Work instructions =
Resume the essay below on how the accelerating speed of life affects Goans, continuing from its final sentence.

Excerpted text =
The speed of life is accelerating by the day and it has radical impacts on us Goans. We might measure this speed of life at the rate of computers processing tons of information. What does his high speed do to our life as Goans? It certainly has a marked impact on us and Goan-ness. Velocities of trains, planes and cars are increasing and the speed of life is further accelerated by those involved in travel planning who schedule the flights, trains and buses in and out of Goa. This speed of life is also noticed by the way we can trace how we have been captured by fast food, fast holidays, fast political change, fast money and even fast death. Our life span of Goan males is decreasing. We are living our life by pressing the button of acceleration of life. The social processes in Goa like other places have entered the high speed lane. Life is speeding up on the wings of revolution in communication technology all over the world and Goa is not insulated from its effects. The increasing speed of life has put a big crunch on time. Almost everyone complains of lacking time. Multi-tasking has evolved as a way of coping with accelerated life.

Material shown =
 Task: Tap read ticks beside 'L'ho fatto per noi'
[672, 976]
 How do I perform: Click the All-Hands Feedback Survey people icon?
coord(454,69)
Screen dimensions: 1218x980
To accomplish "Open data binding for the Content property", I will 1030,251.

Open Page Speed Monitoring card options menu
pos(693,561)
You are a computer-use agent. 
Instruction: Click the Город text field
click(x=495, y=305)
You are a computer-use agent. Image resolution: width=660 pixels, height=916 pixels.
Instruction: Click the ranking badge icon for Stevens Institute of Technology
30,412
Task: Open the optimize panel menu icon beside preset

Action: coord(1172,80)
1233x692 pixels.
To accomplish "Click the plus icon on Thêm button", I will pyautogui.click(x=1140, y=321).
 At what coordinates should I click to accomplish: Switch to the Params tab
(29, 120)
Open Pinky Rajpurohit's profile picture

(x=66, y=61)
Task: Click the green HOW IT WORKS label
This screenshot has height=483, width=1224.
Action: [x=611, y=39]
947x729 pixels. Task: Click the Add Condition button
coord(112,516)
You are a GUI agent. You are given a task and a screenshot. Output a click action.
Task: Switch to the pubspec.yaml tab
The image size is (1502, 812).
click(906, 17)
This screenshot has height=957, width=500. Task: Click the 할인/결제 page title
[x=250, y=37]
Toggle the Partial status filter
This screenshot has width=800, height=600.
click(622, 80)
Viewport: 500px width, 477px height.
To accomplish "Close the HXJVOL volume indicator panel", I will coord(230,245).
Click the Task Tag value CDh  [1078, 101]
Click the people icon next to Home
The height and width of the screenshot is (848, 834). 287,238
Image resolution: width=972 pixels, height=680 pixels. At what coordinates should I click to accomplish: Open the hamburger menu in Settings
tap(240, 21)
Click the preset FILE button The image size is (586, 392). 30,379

The answer =
It seems the regime of linear time dominated by the clock is breaking down. We seem to experience an excessively intense time. To understand it, we have to recognize its driving forces in a fast paced society. We cannot simply think that scarcity of time is a result of growing technology because paradoxically technology actually saves us time and gives us free time and leisure. Something more fundamental has happened to us and we have to understand it. We seem to be on a track of social acceleration and technology is a means and not the cause. Maybe we have begun to equate time and money. Time has become money and we are all on a spree in a hurry. This is because the capitalist form of development that we have embraced compresses time and space. This empties time of any other meaning. Time becomes secularized and becomes open for anyone to trade on it. Thus, the Goa tourism industry invents holidays on weekends, public as well as religious holidays. This means time once emptied of a singularized meaning can then acquire multiple meanings. Industry, politics and even religions introduce their specific meaning to time. We are actually experiencing an intensification of time that offers us several possibilities as a result we get distracted and feel that we lack time for everything. The temporal dimension of our experience has transformed and we feel that we are left behind by a running time.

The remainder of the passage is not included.